__EXERCISE DESCRIPTION__: Scan the records below and copy every line that contains the string "agent".

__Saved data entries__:
________________

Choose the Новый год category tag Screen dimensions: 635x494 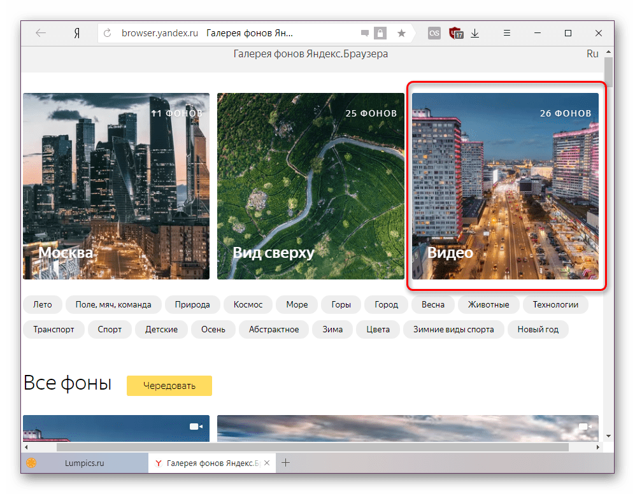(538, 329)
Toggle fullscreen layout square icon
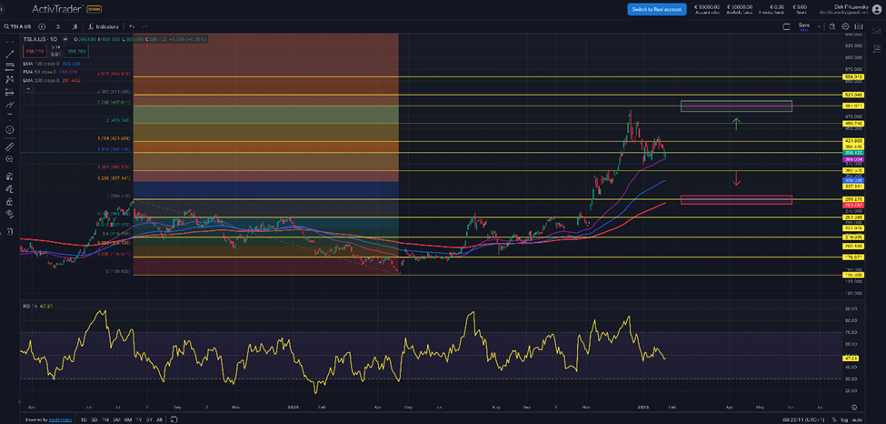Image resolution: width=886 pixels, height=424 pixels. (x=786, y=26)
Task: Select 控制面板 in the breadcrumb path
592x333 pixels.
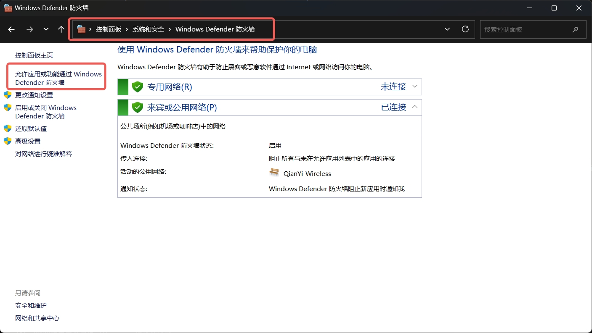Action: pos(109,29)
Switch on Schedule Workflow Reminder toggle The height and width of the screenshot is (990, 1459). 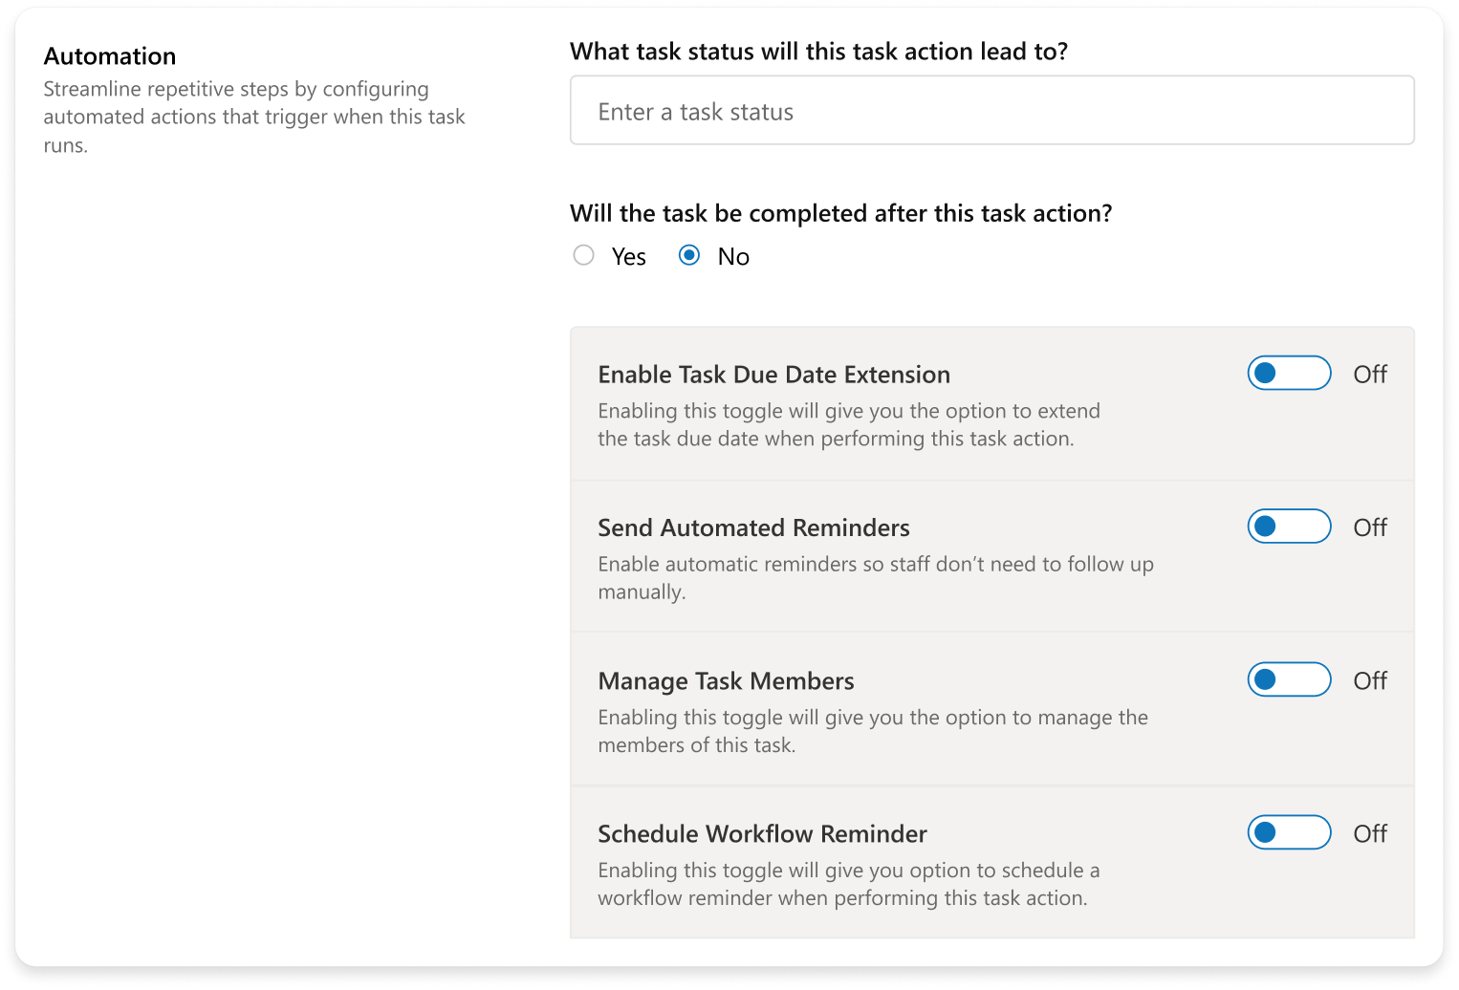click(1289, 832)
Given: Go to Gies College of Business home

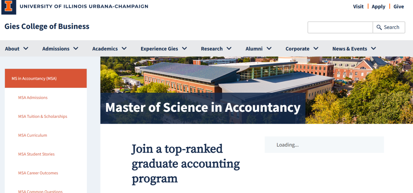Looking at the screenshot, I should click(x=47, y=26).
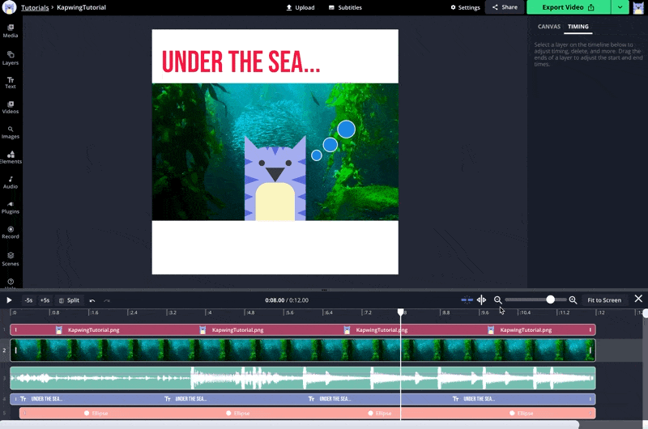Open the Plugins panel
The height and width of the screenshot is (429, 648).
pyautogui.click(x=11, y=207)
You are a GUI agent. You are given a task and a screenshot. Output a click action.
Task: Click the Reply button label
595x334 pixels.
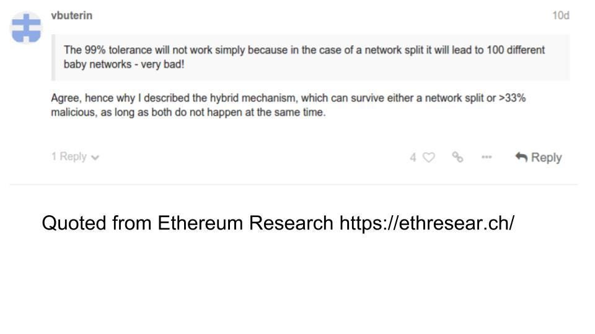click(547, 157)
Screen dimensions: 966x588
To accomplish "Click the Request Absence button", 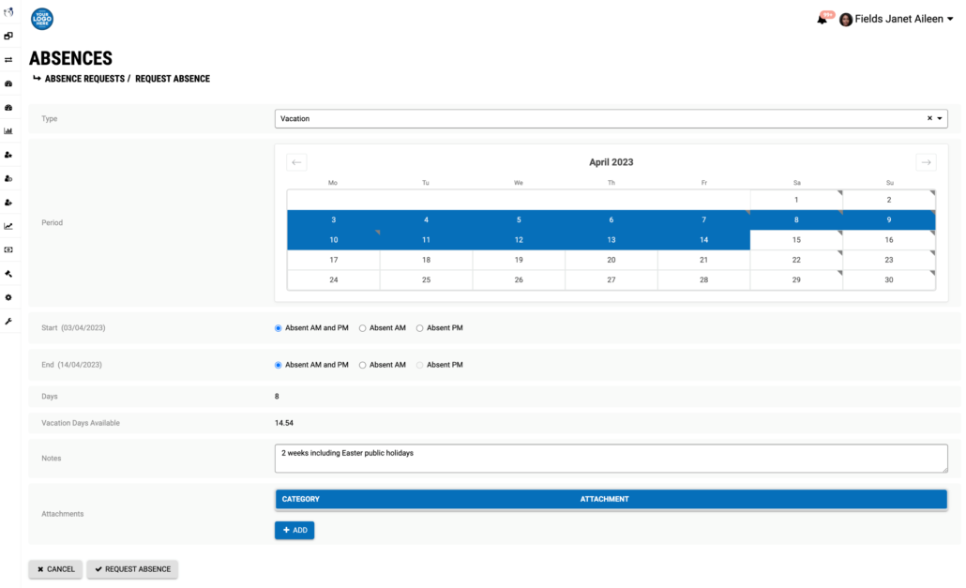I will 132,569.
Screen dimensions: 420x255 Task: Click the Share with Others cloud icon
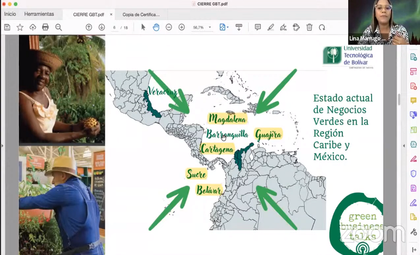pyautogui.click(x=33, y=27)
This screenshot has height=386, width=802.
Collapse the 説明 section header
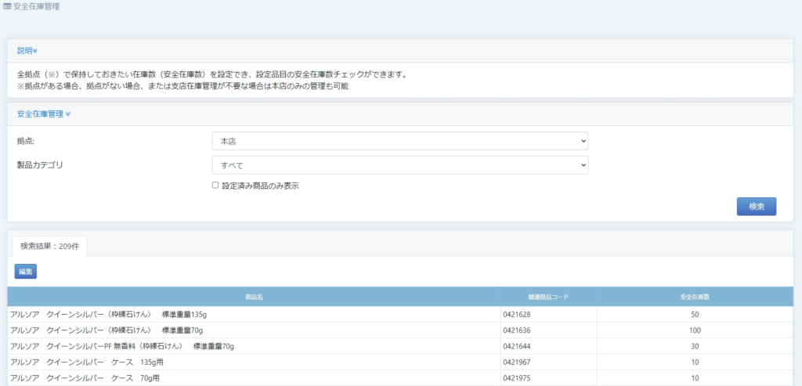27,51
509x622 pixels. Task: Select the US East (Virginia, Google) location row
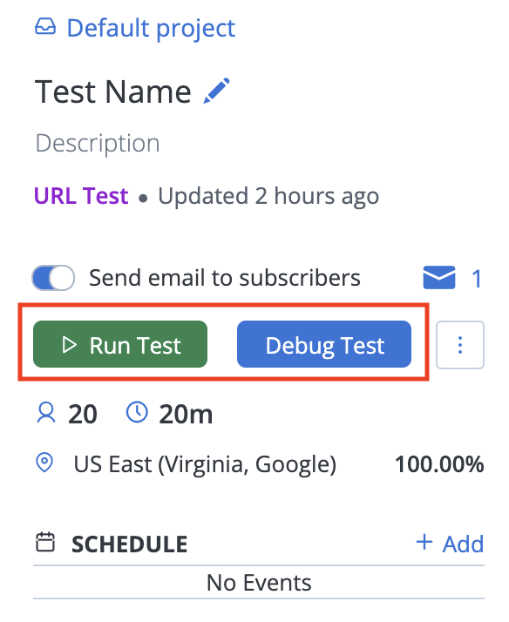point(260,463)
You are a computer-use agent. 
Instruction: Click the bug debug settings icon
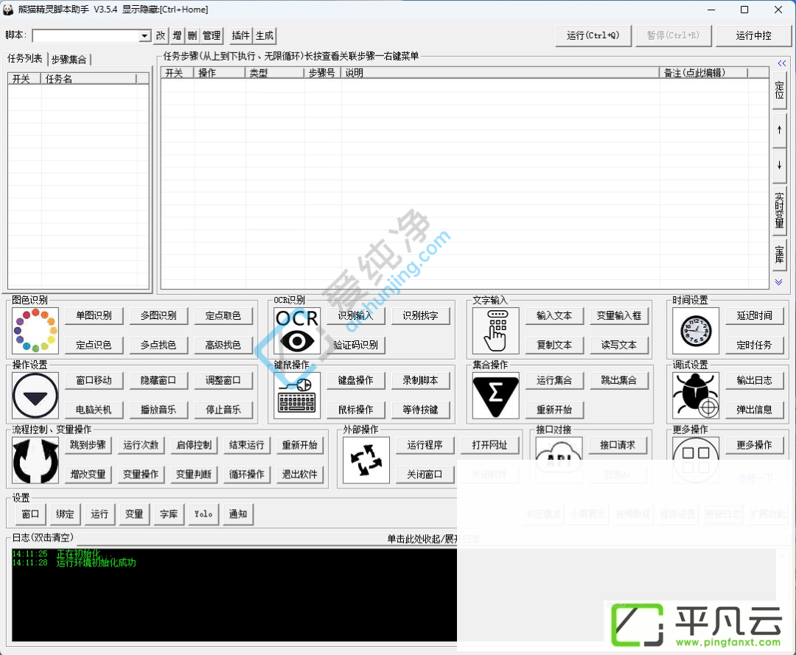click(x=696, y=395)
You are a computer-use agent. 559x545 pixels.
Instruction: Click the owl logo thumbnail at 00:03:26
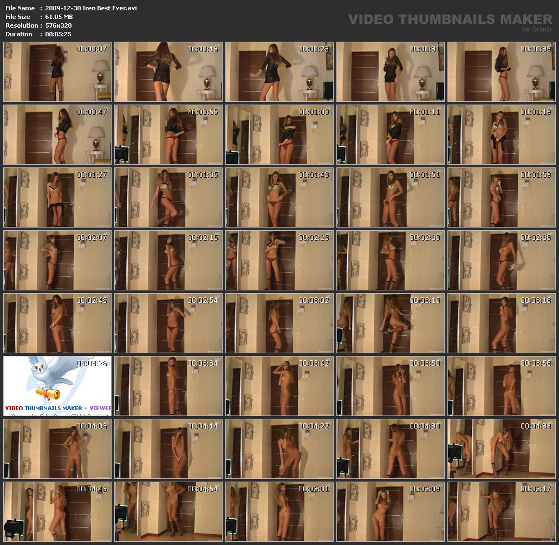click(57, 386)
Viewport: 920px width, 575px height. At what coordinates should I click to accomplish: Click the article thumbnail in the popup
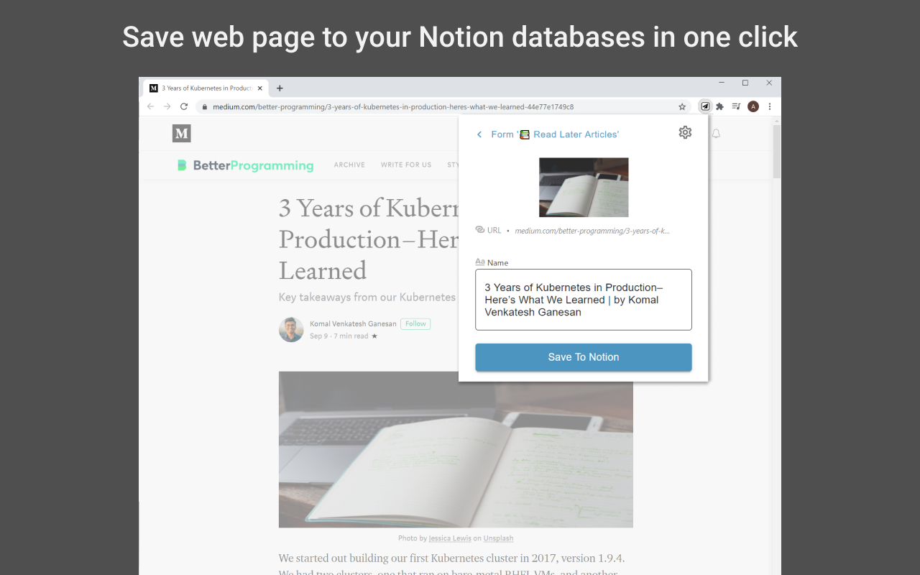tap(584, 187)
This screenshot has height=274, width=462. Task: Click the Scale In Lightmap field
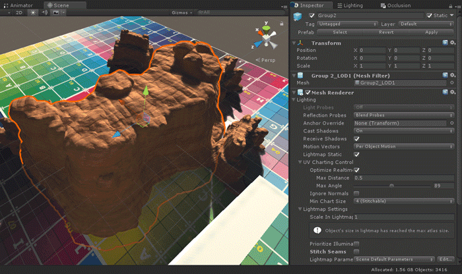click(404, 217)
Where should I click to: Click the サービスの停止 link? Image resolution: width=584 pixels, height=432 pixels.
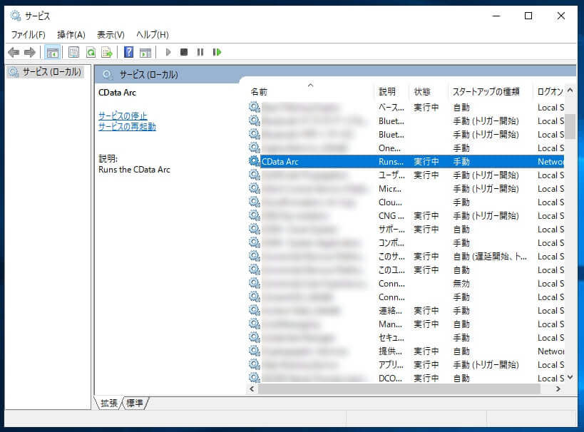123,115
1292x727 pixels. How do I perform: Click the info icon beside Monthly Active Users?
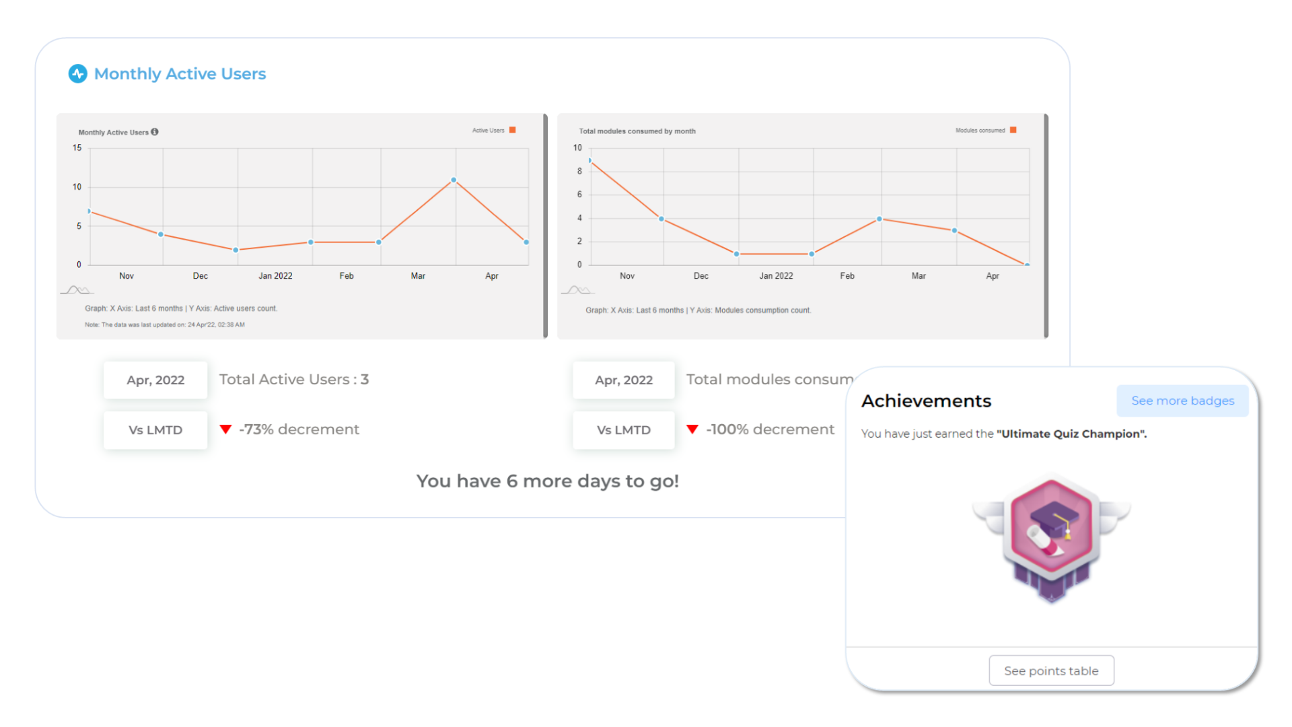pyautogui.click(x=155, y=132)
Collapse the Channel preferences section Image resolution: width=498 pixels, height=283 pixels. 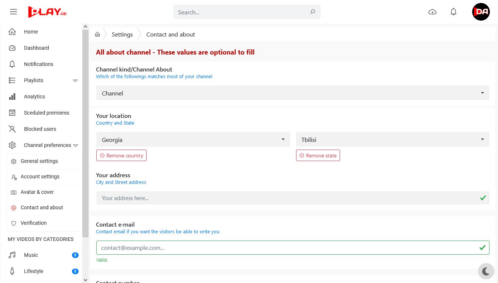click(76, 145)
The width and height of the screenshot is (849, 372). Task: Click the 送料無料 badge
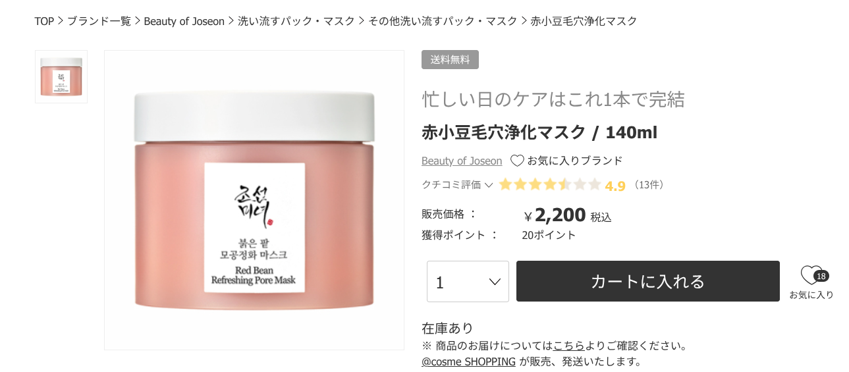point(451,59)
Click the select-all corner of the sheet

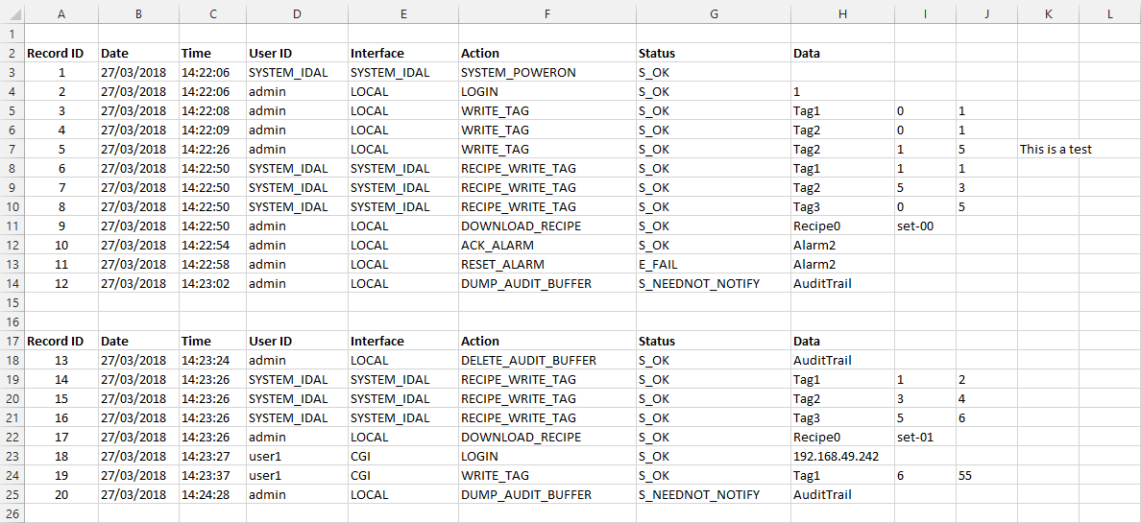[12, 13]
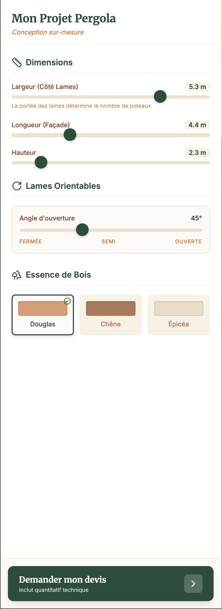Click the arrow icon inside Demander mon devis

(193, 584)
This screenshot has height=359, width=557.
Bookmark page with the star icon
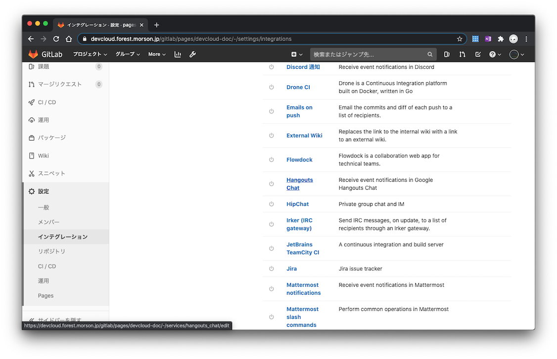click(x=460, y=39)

________________

__RESULT OF THIS EXERCISE__:
You are a GUI agent. You are given a task and a screenshot. Output a click action.
You are a computer-use agent. 
You are a computer-use agent. 559x545 pixels.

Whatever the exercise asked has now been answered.